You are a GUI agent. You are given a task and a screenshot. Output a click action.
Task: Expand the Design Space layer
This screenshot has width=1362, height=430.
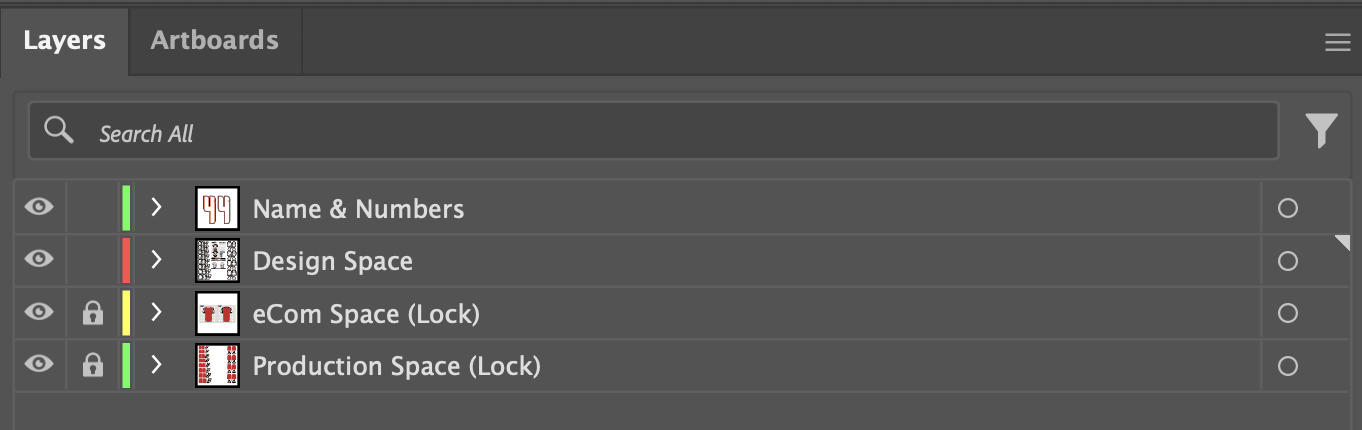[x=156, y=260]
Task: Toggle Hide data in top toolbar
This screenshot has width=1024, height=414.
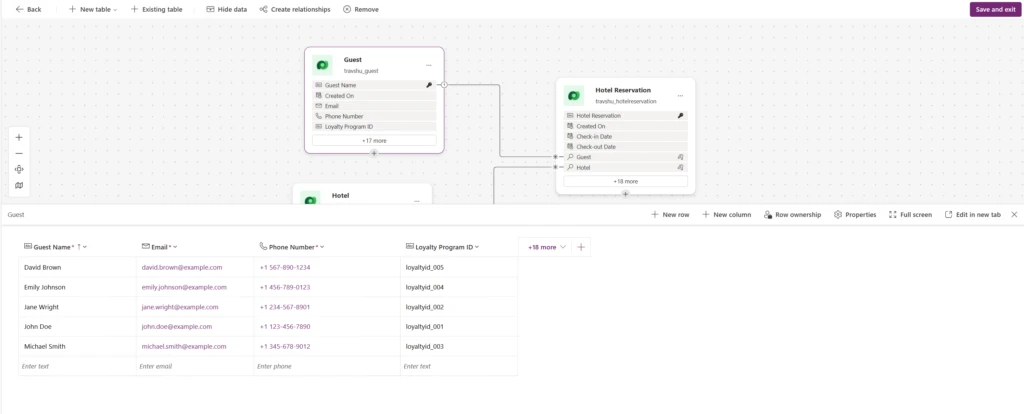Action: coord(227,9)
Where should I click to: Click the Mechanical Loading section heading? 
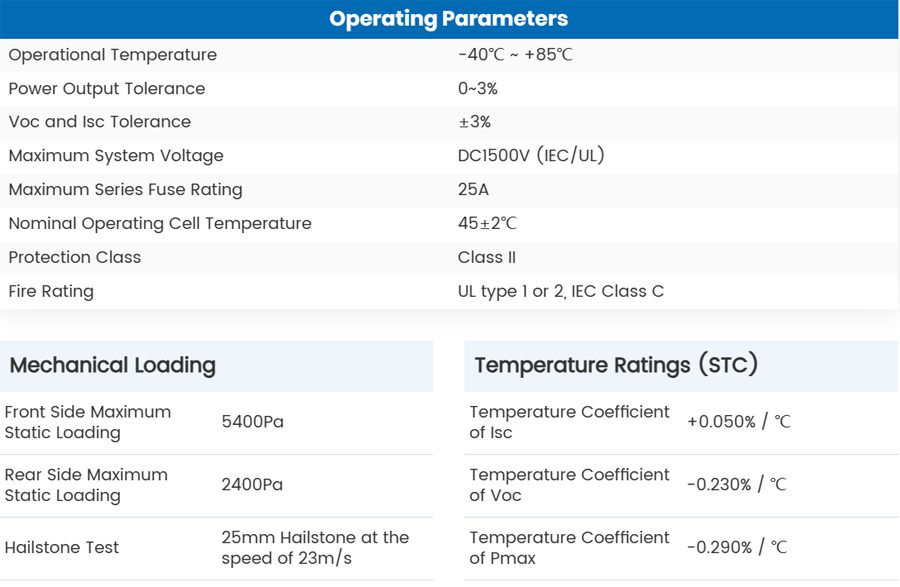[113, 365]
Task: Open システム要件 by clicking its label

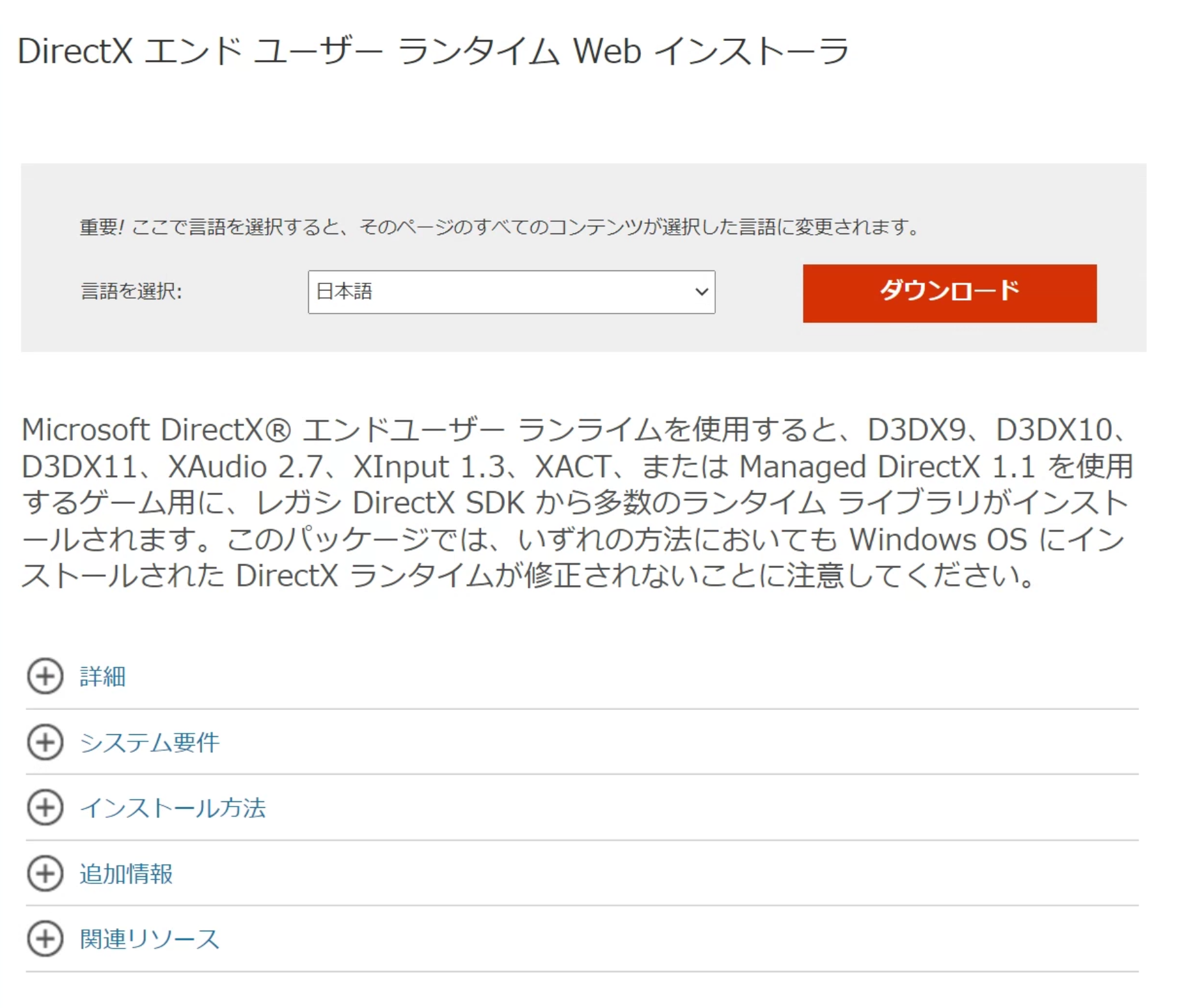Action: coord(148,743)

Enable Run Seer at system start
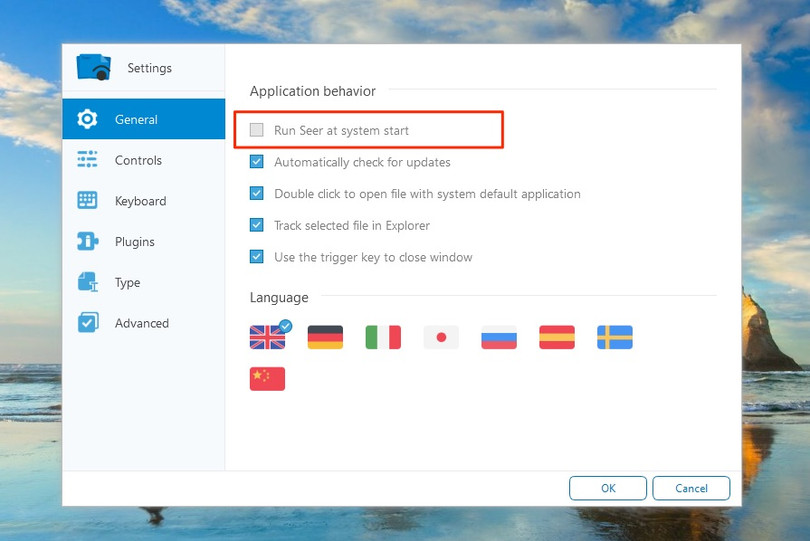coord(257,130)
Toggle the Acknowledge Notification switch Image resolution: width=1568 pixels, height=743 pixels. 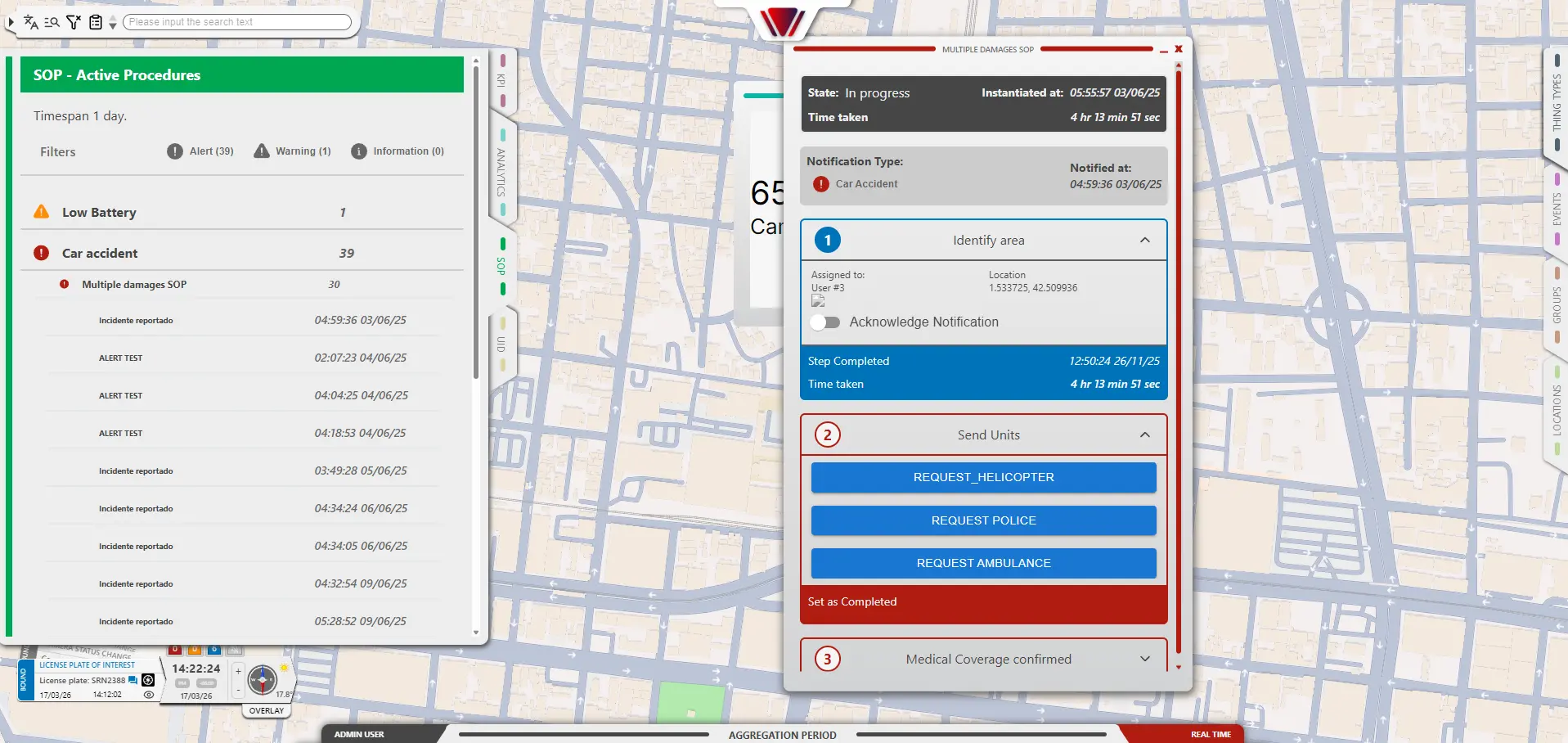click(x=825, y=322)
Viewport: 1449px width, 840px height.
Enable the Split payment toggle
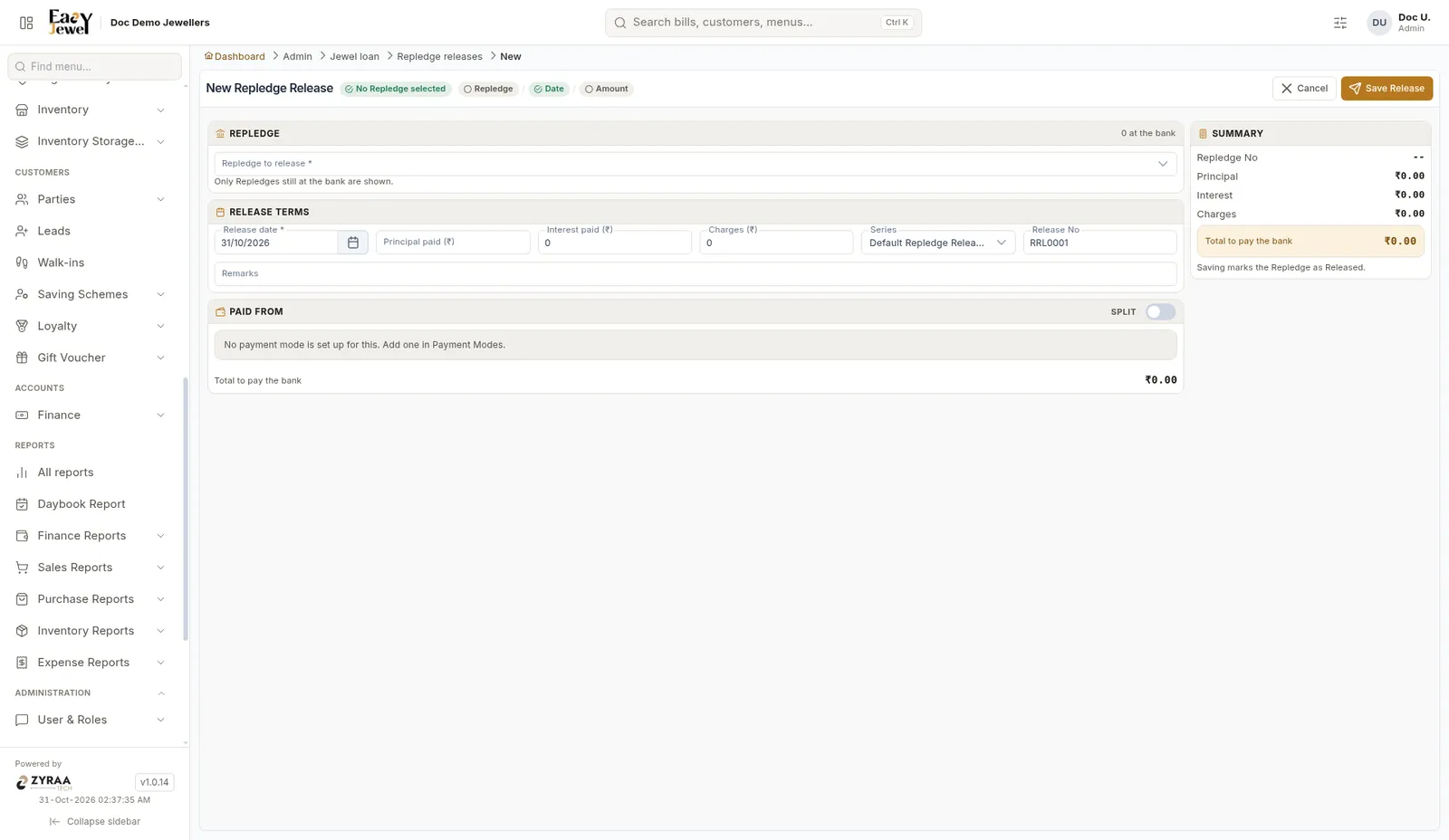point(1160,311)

^^^^

Rewrite the listing from its first line through the line containing "coord(257,130)", with the requests included and the pictures omitted. Shift every coordinate value in the answers by -7.

| Exercise answer |
You are a GUI agent. You are given a task and a screenshot. Output a click action.
Task: Expand the Design Space layer
This screenshot has width=1362, height=430.
[x=149, y=253]
Task: Toggle Hide data in top toolbar
This screenshot has width=1024, height=414.
Action: coord(220,2)
Where should I click to: Click the Mechanical Loading section heading? 
[106, 358]
Task: Open システム要件 by clicking its label

Action: coord(141,736)

Enable Run Seer at system start
coord(250,123)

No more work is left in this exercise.